_WORK INSTRUCTIONS_
Could you print every record exactly as it stands?

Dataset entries

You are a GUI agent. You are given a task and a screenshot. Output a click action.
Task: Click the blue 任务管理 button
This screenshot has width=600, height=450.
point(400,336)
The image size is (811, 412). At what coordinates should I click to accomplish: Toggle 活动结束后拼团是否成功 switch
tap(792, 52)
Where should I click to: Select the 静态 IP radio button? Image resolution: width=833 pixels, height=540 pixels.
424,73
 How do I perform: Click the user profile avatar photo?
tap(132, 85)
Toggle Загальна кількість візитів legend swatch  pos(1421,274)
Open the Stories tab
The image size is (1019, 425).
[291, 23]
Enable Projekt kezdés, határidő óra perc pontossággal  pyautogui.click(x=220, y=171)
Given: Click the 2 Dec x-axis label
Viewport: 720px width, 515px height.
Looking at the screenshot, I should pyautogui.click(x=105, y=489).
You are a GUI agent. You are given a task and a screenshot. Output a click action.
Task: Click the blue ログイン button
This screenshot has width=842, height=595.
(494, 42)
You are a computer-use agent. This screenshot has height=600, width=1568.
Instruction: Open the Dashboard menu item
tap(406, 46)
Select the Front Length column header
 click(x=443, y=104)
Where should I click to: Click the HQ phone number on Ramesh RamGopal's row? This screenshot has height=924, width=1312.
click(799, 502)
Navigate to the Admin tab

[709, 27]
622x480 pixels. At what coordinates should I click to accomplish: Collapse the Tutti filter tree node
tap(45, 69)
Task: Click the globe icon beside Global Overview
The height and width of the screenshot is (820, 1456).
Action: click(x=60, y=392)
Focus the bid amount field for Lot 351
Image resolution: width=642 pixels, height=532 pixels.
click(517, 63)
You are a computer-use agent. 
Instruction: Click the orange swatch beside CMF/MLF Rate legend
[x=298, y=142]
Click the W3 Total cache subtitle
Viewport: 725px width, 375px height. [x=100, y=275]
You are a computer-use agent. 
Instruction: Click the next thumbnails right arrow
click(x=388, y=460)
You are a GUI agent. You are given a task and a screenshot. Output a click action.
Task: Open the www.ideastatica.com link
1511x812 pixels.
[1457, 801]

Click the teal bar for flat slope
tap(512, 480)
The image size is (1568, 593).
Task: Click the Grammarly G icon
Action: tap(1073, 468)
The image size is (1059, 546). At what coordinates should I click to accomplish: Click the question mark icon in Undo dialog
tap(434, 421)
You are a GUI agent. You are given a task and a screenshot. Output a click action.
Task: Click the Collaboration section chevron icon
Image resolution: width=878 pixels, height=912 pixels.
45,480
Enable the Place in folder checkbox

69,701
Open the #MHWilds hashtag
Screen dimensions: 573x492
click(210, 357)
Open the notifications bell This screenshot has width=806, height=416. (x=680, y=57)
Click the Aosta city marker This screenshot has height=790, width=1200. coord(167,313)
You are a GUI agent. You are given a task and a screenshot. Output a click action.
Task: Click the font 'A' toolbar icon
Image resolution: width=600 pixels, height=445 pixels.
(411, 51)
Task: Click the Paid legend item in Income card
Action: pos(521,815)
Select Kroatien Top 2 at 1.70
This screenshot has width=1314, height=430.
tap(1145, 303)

_ANSWER TO THE EXERCISE_
You are a GUI agent. You are given a task and a screenshot. Output a click action.
Task: Click the blue 任务管理 button
This screenshot has width=600, height=450.
point(400,336)
The image size is (811, 412). At what coordinates should I click to accomplish: Toggle 活动结束后拼团是否成功 switch
tap(792, 52)
Where should I click to: Select the 静态 IP radio button? Image resolution: width=833 pixels, height=540 pixels.
424,73
 How do I perform: Click the user profile avatar photo?
tap(132, 85)
Toggle Загальна кількість візитів legend swatch  pos(1421,274)
Open the Stories tab
The image size is (1019, 425).
[291, 23]
Enable Projekt kezdés, határidő óra perc pontossággal  pyautogui.click(x=220, y=171)
Given: Click the 2 Dec x-axis label
Viewport: 720px width, 515px height.
Looking at the screenshot, I should pyautogui.click(x=105, y=489).
You are a GUI agent. You are given a task and a screenshot. Output a click action.
Task: Click the blue ログイン button
This screenshot has width=842, height=595.
(494, 42)
You are a computer-use agent. This screenshot has height=600, width=1568.
Instruction: Open the Dashboard menu item
tap(406, 46)
Select the Front Length column header
 click(x=443, y=104)
Where should I click to: Click the HQ phone number on Ramesh RamGopal's row? This screenshot has height=924, width=1312.
click(799, 502)
Navigate to the Admin tab

[709, 27]
622x480 pixels. At what coordinates should I click to accomplish: Collapse the Tutti filter tree node
tap(45, 69)
Task: Click the globe icon beside Global Overview
The height and width of the screenshot is (820, 1456).
Action: click(x=60, y=392)
Focus the bid amount field for Lot 351
Image resolution: width=642 pixels, height=532 pixels.
click(517, 63)
You are a computer-use agent. 
Instruction: Click the orange swatch beside CMF/MLF Rate legend
[x=298, y=142]
Click the W3 Total cache subtitle
Viewport: 725px width, 375px height. [x=100, y=275]
You are a computer-use agent. 
Instruction: Click the next thumbnails right arrow
click(x=388, y=460)
You are a GUI agent. You are given a task and a screenshot. Output a click action.
Task: Open the www.ideastatica.com link
1511x812 pixels.
[1457, 801]

Click the teal bar for flat slope
tap(512, 480)
The image size is (1568, 593).
Task: Click the Grammarly G icon
Action: tap(1073, 468)
The image size is (1059, 546). At what coordinates should I click to accomplish: Click the question mark icon in Undo dialog
tap(434, 421)
You are a GUI agent. You are given a task and a screenshot. Output a click action.
Task: Click the Collaboration section chevron icon
Image resolution: width=878 pixels, height=912 pixels.
45,480
Enable the Place in folder checkbox

69,701
Open the #MHWilds hashtag
Screen dimensions: 573x492
click(210, 357)
Open the notifications bell This screenshot has width=806, height=416. (x=680, y=57)
Click the Aosta city marker This screenshot has height=790, width=1200. coord(167,313)
You are a GUI agent. You are given a task and a screenshot. Output a click action.
Task: Click the font 'A' toolbar icon
Image resolution: width=600 pixels, height=445 pixels.
(411, 51)
Task: Click the Paid legend item in Income card
Action: pos(521,815)
Select Kroatien Top 2 at 1.70
This screenshot has width=1314, height=430.
tap(1145, 303)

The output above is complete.